• _Work request_: Please restate the entries verbatim. The copy should hold no pictures.

========================================

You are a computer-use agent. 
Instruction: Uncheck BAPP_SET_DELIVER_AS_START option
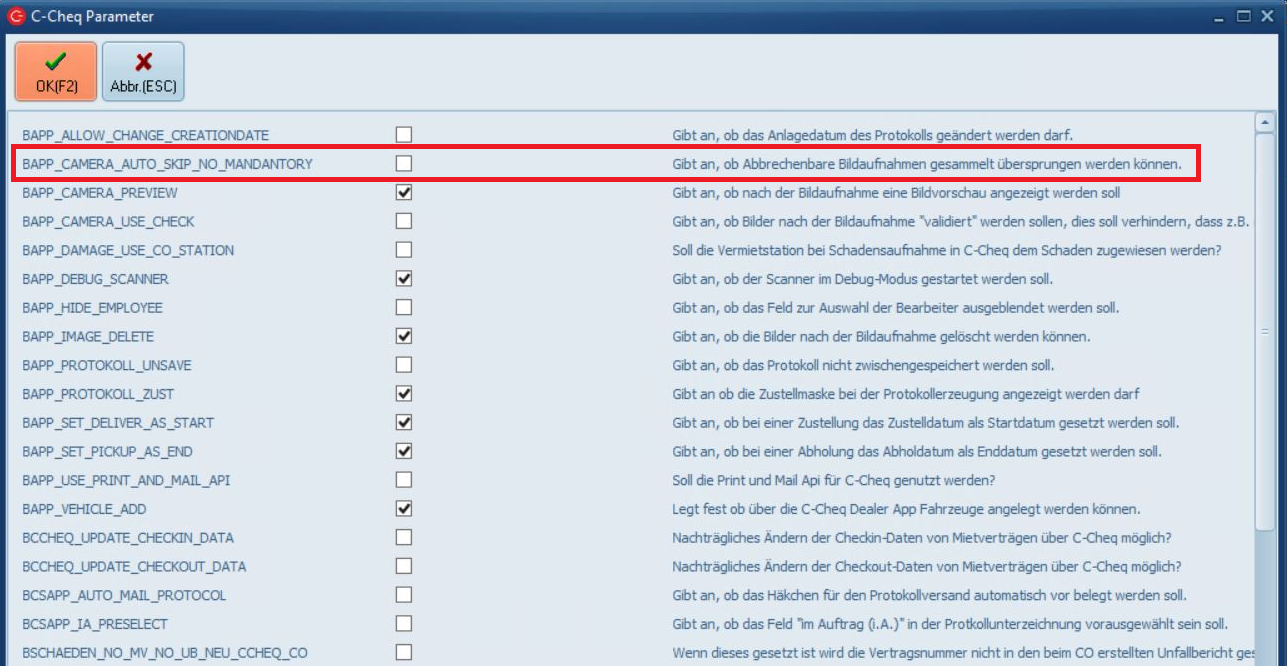[404, 422]
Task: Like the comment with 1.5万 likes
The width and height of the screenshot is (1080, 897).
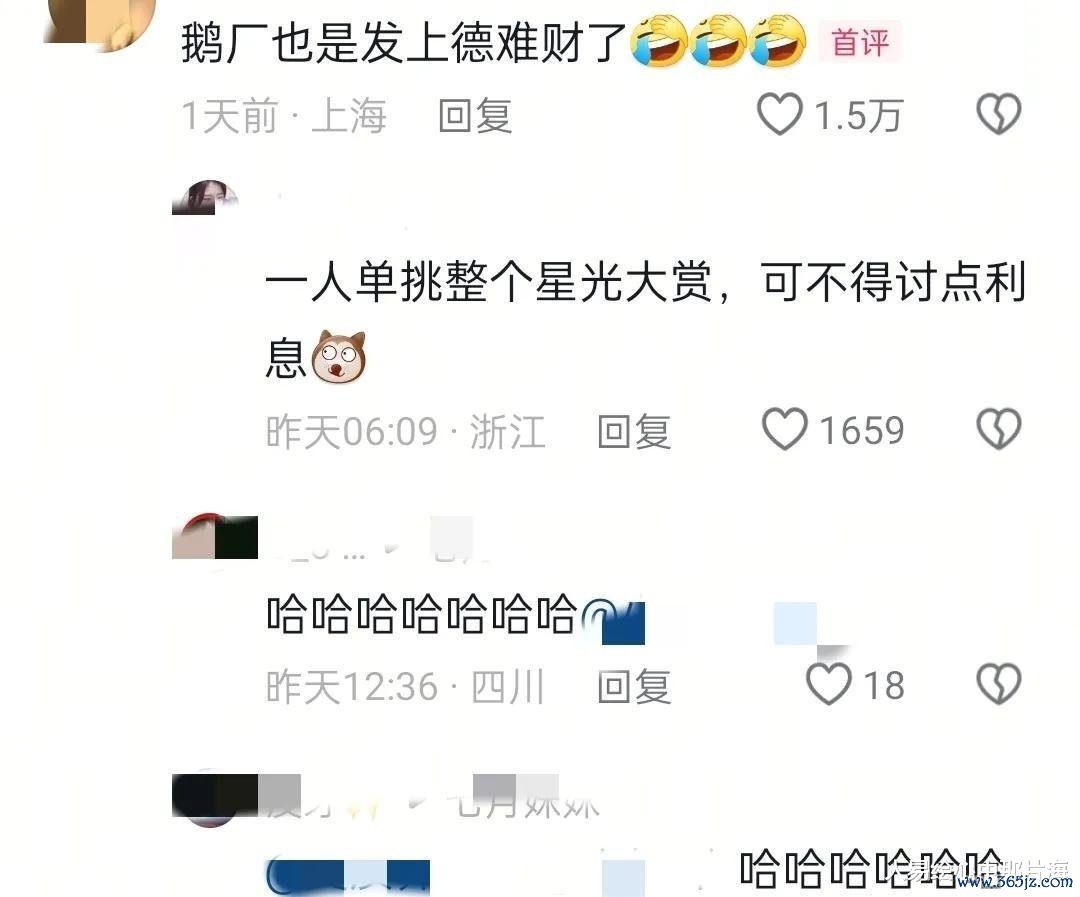Action: pos(780,114)
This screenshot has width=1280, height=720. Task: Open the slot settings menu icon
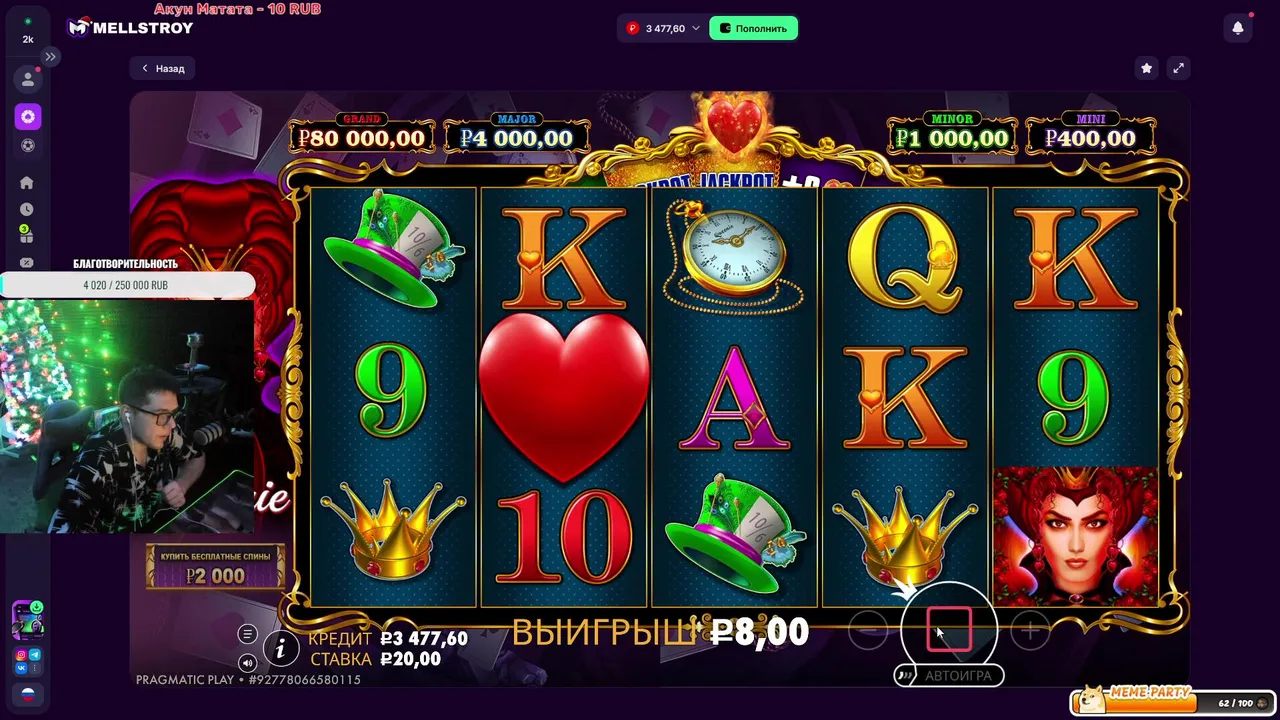click(x=247, y=634)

========================================

• _Problem solution_:
You are a computer-use agent. 
Instruction: Uncheck BAPP_SET_DELIVER_AS_START option
[404, 422]
Task: Like the comment with 1.5万 likes
The width and height of the screenshot is (1080, 897).
Action: pos(780,114)
This screenshot has width=1280, height=720. Task: Open the slot settings menu icon
click(x=247, y=634)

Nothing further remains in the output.